• [Work order] Below are several entries. Transcribe exactly those lines that fall from the one with "587x512 pixels." through the one with "Increase Activate time with the up arrow", end lines included.

• [Task inputs]
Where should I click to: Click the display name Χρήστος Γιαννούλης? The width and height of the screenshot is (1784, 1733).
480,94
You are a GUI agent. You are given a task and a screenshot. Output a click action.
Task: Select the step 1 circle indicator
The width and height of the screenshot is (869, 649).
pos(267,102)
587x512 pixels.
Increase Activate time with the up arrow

==

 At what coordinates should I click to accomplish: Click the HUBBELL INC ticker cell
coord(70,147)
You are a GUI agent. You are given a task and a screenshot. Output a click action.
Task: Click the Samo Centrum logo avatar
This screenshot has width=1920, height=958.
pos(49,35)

---

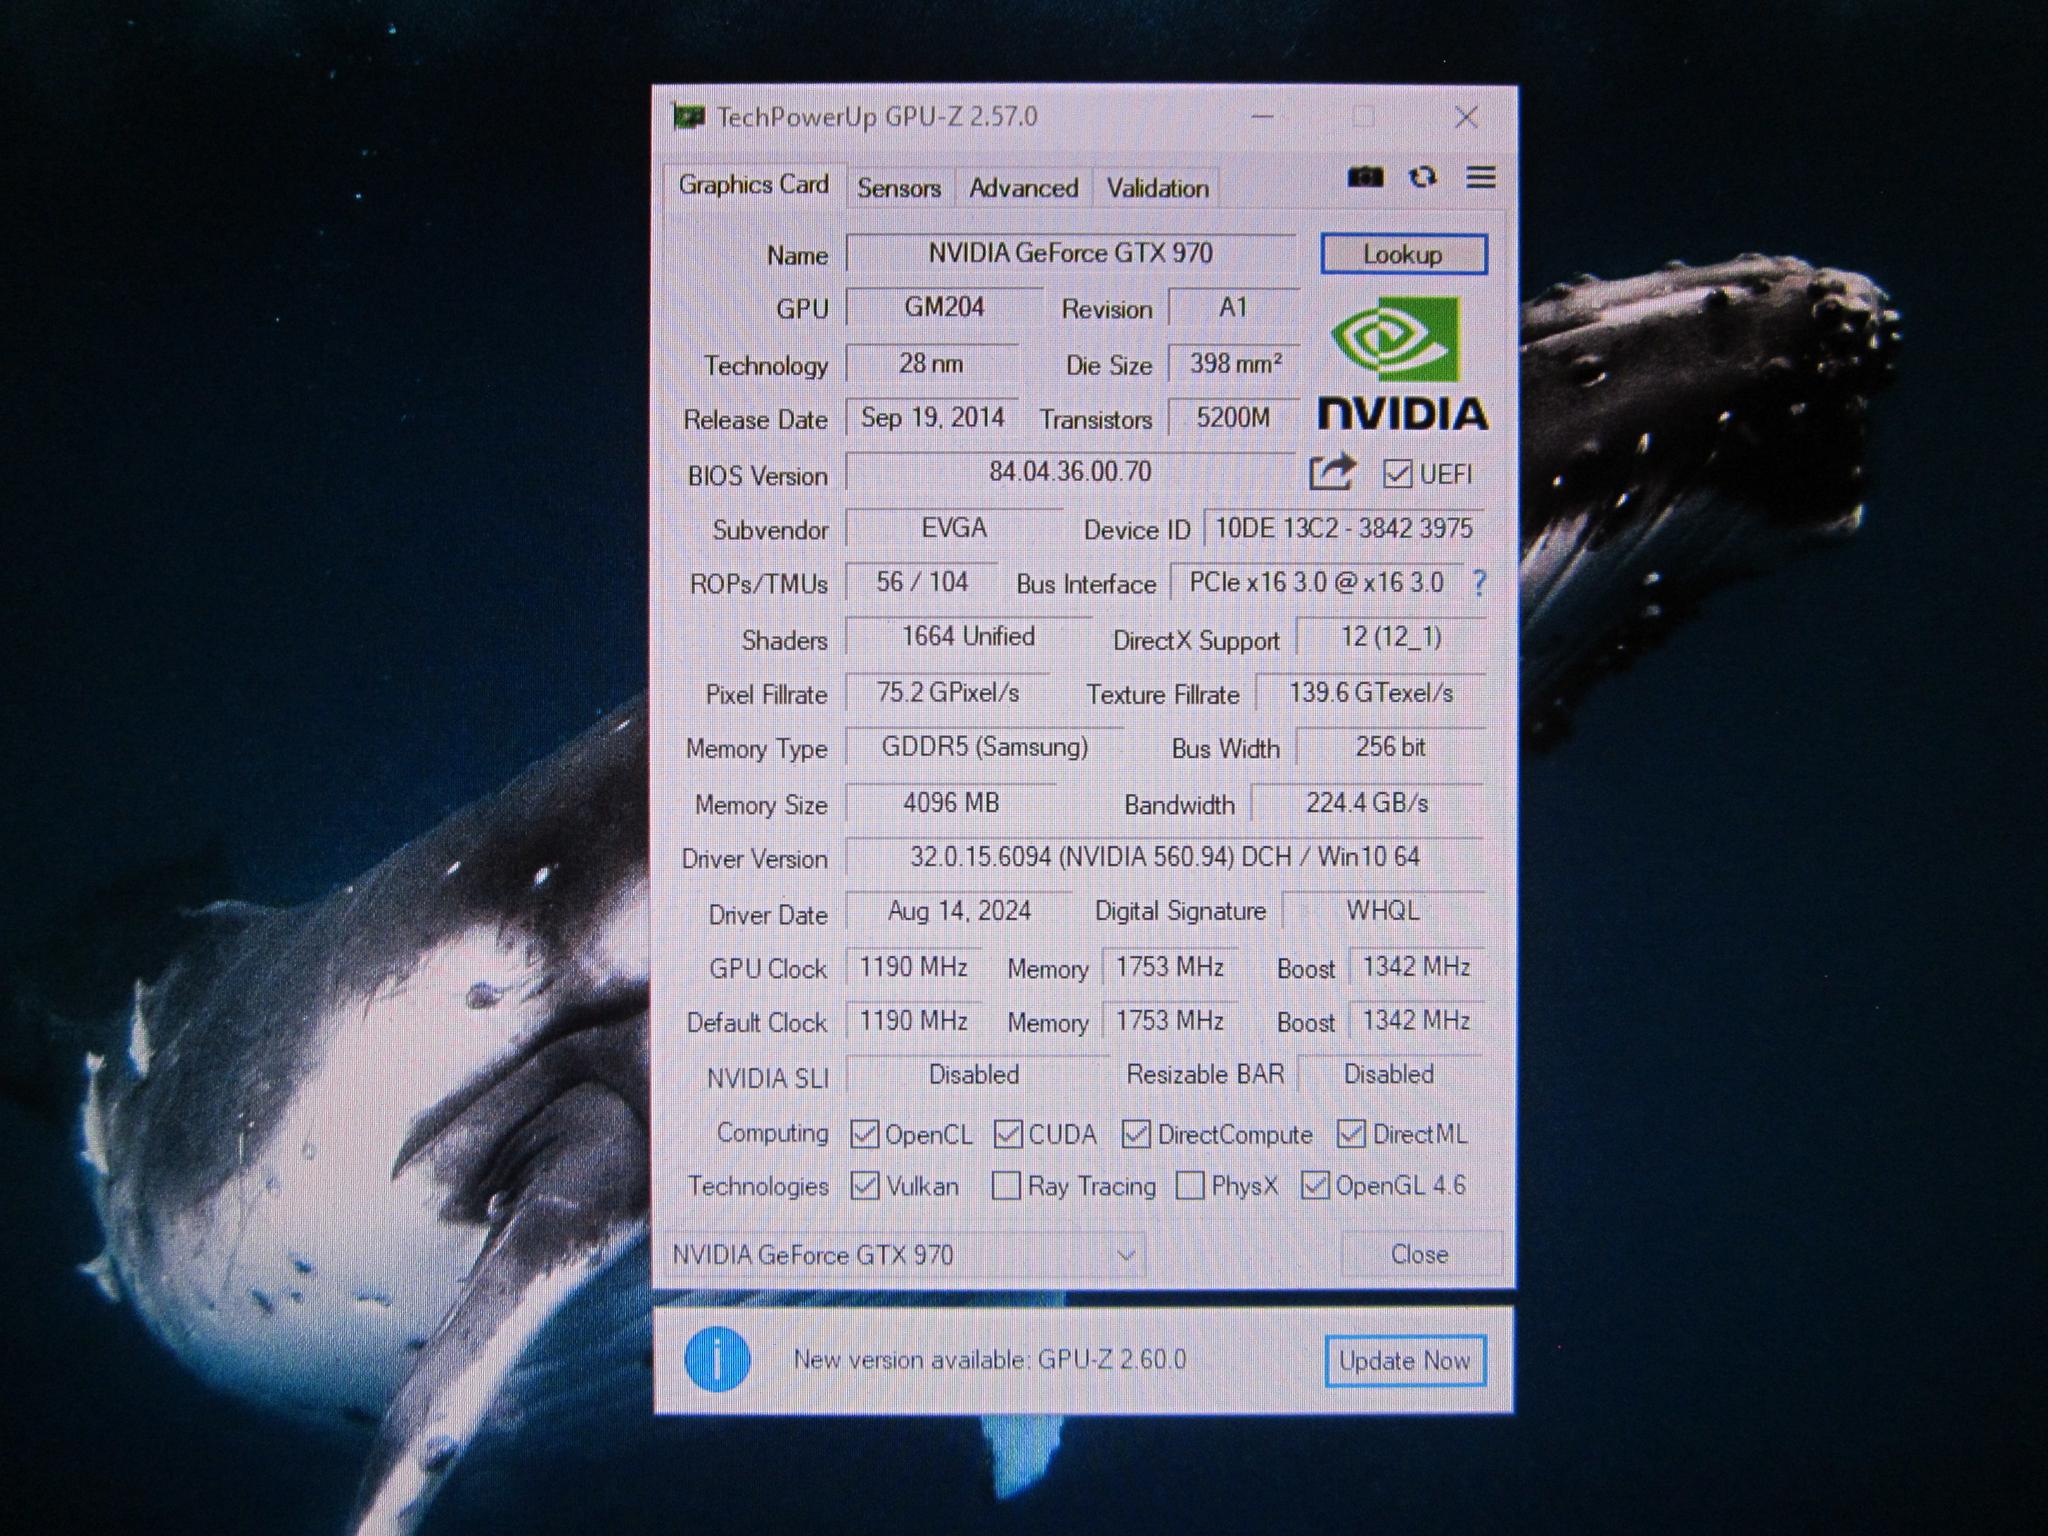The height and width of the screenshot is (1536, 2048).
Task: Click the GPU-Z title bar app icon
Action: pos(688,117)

• [Result for this task]
587x512 pixels.
Increase Activate time with the up arrow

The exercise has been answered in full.